Tasks - ICDAR 2023 Competition on Structured Text Extraction from Visually-Rich Document Images

Our proposed competition has two tracks totaling four main tasks:

Track 1: HUST-CELL

          Task-1: E2E Complex Entity Linking

          Task-2: E2E Complex Entity Labeling

Track 2: Baidu-FEST

          Task-3: E2E Zero-shot Structured Text Extraction

          Task-4: E2E Few-shot Structured Text Extraction

Task-1: E2E Complex Entity Linking

Task Description: This task aims to extract key-value pairs (entity linking) from given images only, then save the key-value pairs of each image into a JSON file. For the train set, both KIE annotation files for training and human-checked OCR annotation files are provided. So the OCR annotation is clean and can be used as the ground truth of the OCR task. The test set of Task 1 will only provide images without any annotation including OCR and KIE. It requires the method to accomplish both OCR and KIE tasks in an end-to-end manner.

Ground Truth Format: The subsets packages (see Downloads section) contains a folder with the document images and a JSON file with the ground truth annotations. The JSON file, called "train_label.json", has the following format:

{

  “0.jpg”:{

      “Keys”:{

           "0": [{“Coords”:[x1,y1,…,xn,yn], “Content”:”transcription”}, … ],   # A unique ID number for every key :  its corresponding coordinates and content

           "1": [{“Coords”:[x1,y1,…,xn,yn], “Content”:”transcription”}, … ],   # A unique ID number for every key :  its corresponding coordinates and content

           "2": [{“Coords”:[x1,y1,…,xn,yn], “Content”:”transcription”}, … ],   # A unique ID number for every key :  its corresponding coordinates and content

           "3": [{“Coords”:[x1,y1,…,xn,yn], “Content”:”->transcription”}, … ],   # The prefix -> in the Content means this key is not explicit (invisible) key. The corresponding kv-pair will be ignored when evaluating.

        …

      },

      “KV-Pairs”:[

          {

           “Keys”:[0], # This means that this kv-pair corresponding to the IDs of the above Keys object are associated.

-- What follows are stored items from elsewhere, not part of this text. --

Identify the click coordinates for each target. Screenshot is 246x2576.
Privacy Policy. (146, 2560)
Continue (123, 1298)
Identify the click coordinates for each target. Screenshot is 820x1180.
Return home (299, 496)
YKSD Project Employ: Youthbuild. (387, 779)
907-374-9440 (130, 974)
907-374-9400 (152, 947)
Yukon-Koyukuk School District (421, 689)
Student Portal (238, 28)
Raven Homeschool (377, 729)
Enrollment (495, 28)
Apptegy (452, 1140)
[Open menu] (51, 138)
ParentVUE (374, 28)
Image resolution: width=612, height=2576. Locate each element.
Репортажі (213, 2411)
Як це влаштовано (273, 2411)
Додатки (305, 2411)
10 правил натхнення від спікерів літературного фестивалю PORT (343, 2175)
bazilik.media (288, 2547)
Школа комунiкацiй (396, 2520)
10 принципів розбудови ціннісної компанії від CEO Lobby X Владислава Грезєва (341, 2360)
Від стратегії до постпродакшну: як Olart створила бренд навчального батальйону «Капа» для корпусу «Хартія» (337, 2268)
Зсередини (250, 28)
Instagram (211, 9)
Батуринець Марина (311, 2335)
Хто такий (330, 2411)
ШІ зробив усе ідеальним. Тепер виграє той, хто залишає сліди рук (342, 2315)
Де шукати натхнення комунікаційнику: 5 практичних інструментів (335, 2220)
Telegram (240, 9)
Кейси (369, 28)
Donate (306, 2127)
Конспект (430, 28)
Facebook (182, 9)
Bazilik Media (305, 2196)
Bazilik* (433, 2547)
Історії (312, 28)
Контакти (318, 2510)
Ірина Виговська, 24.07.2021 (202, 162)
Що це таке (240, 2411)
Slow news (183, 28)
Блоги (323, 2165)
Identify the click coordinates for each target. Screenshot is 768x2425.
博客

           “Values”:[{“Coords”:[x1,y1,…,xn,yn], “Content”:”transcription”}, … ],

            "row_index":None # It indicates the row of this pair inside a sheet, which is only used for sheet data. Other document type is None

           }, 

          {

           “Keys”:[1, 2], # This means that this kv-pair corresponding to the IDs of the above Keys object are associated.

           “Values”:[{“Coords”:[x1,y1,…,xn,yn], “Content”:”transcription”}, … ],

            "row_index":1 # It indicates the row of this pair inside a sheet, which is only used for sheet data. Other document type is None

           }, 

          {

           “Keys”:[], # If the list is empty, this means that this pair has not explicit key. When evaluating, this situation will be ignored.

           “Values”:[{“Coords”:[x1,y1,…,xn,yn], “Content”:”transcription”}, … ],

            "row_index":2 # It indicates the row of this pair inside a sheet, which is only used for sheet data. Other document type is None

           }, 

          {

           “Keys”:[3], 

           “Values”:[{“Coords”:[x1,y1,…,xn,yn], “Content”:”###”}, … ],  # ### means that this pair has invisible values (empty box). When evaluating, this situation will be ignored.

            "row_index":2 # It indicates the row of this pair inside a sheet, which is only used for sheet data. Other document type is None

           },

        … ]

       “Backgrounds”: [{“Coords”:[x1,y1,…,xn,yn], “Content”:”transcription”}, … ]

   }

}

In the JSON file, each [image_id].jpg corresponds to an image sample, where every sample contains all key-value pairs or background text instance, and their bounding box coordinates and transcription. If key or value exists multi-line or multiple instance, the Keys or Values in JSON has multiple object.

Submission Format: The participant will be asked to submit a JSON files containing results for all test images. The results format has the following format:

{

“0.jpg”:{

      “KV-Pairs”:[

           {

          “Keys”:[{“Content”:”transcription”}],

           “Values”:[{“Content”:”transcription”}],

           }, 

        … ]

   }

}

where the key of JSON file is the file name of the corresponding test images. The participant need extract all key-value pairs from given images. Note that the key-value pairs have one-to-one, one-to-many, and many-to-many situation. If predicted Keys has nested situation, participants need merge it to one string instance using \t separator by read order when submitting (Refer to below FAQ Q3). If not, we will merge the Content value to one string according to the list order of Keys/Values when evaluating. If Values has multi-line situation, it need to be merge it to one string instance without any separator by read order. The examples shown in following:

SVRD_task1_submit_demo2.png              

Task-2: E2E Complex Entity Labeling

Task Description: The end-to-end complex entity labeling is to extract texts of a number of predefined key text fields from given images (entity labeling), and save the texts for each image in a JSON file with required format. Task 2 has 13 predefined entities. For the train set, both KIE annotation files for training and human-checked OCR annotation files are provided. So the OCR annotation is clean and can be used as the ground truth of the OCR task. The test set of Task 2 will only provide images without any annotation including OCR and KIE. It requires the method to accomplish both OCR and KIE tasks in an end-to-end manner.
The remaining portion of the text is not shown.